Mallee brings vast hitting knowledge to hometown Cubs
CHICAGO -- John Mallee became a hitting coach because he couldn't hit and now finds himself teaching big league ballplayers in his hometown with the Cubs.
The Cubs' fourth hitting coach in the last four seasons, Mallee has strong Chicago ties. He grew up on the South Side and attended Mt. Carmel High School. Drafted by the Phillies in the 12th round in 1991 out of the University of Illinois at Chicago, Mallee had a pro career that lasted two Minor League seasons. He batted .208.
"When I got to professional baseball, I realized I wasn't the best player on the field anymore and I didn't perform and I wanted to figure out why," Mallee said. "I started to study the swing and the approach and all those things."
He was going to follow his father and become a Chicago cop, but first worked at the White Sox training academy.

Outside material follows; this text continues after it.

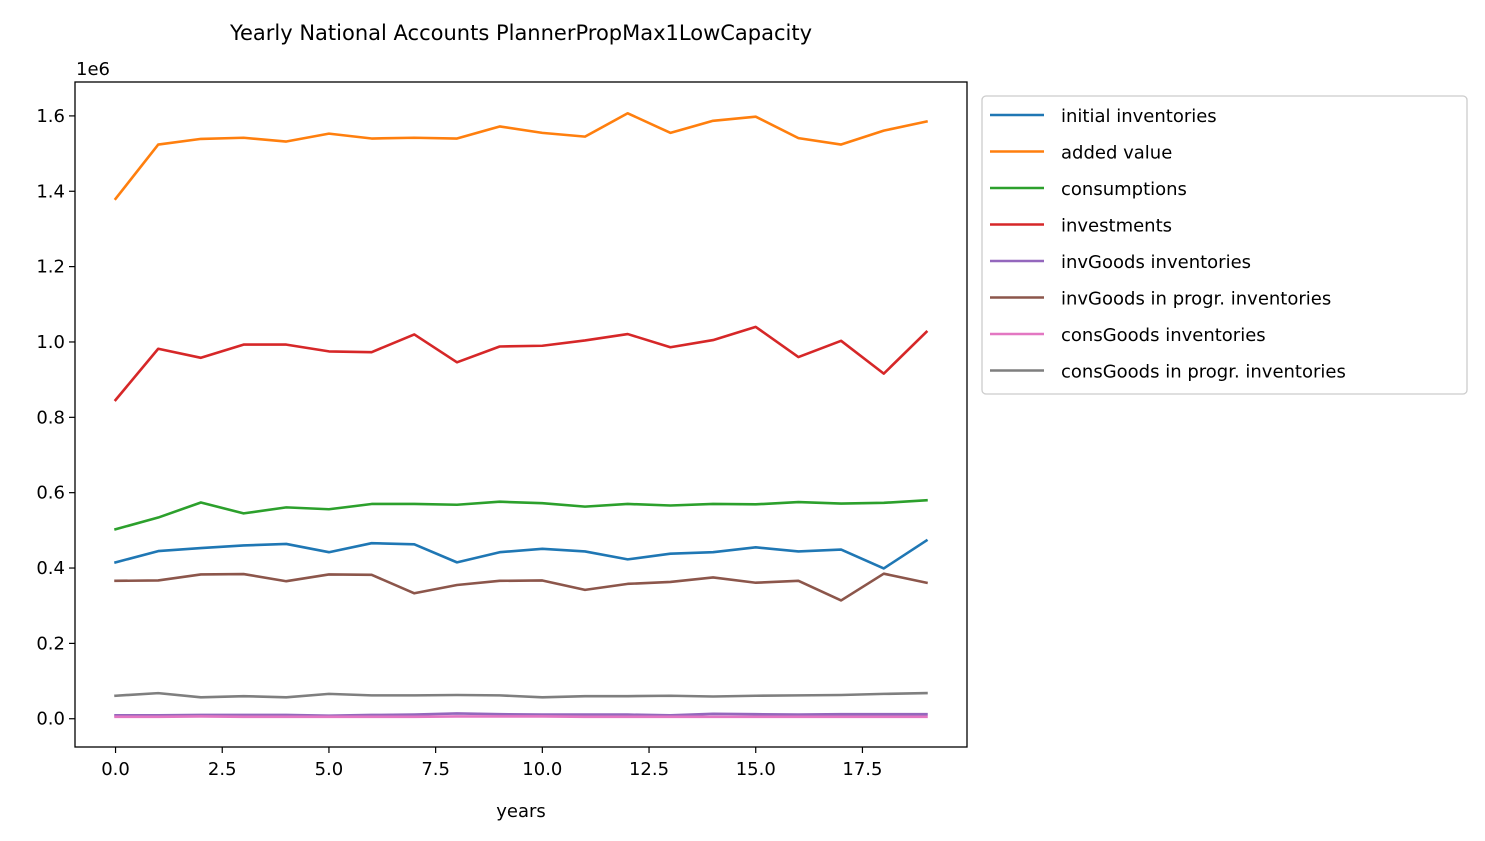 This screenshot has width=1485, height=841. I want to click on x-tick-label: 12.5, so click(649, 770).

Ron Jackson, who was the big league team's hitting coach, asked Mallee to open a session with some kids. Mallee was so enthusiastic, he had to be cut off after 30 minutes. Jackson then asked Mallee if he had considered coaching in the pros.
"A lot of times, it's not the guys who really hit, but the guys who didn't hit and try to figure out why [who become coaches]," Mallee said.
Three weeks later, on his 26th birthday, Mallee was hired by the Brewers. He's been in professional baseball ever since.
In his first season in 1996, Mallee was assigned to Class A Beloit. Anthony Iapoce was on that roster, and batted .290. Iapoce is now the Cubs' Minor League hitting coordinator, and no one is happier to have Mallee on the Cubs' staff.
"He's been with a guy who won a batting title [in Jose Altuve], he's been with a guy who won a home run title [in Miguel Cabrera]," Iapoce said of Mallee, who was the Astros' hitting coach for two seasons after spending nine years as the Marlins' Minor League hitting coordinator. "Good coaches work with all players, and that's what he is, a good coach."
Mallee got right to work, talking to the baseball operations people at Wrigley Field about the type of analytical information he wants. In December, he went to Puerto Rico to work with infielder Javier Baez.
"How do you get the trust of the player? They don't care how much you know until they know how much you care," Mallee said. "No. 2, how prepared are you and how well do you know them? It's not just knowing the swing, but their swing. What should their approach be? That takes communicating."
If the Cubs players need recommendations, they can ask former Mallee students.
"When I left the game, I didn't feel I was done with the game," Mallee said. "I said, 'OK, I'm going to try to do this as a coach and try to help players, give them some of the things I could've gotten more out of.' The success I've had is a result of the players I've had."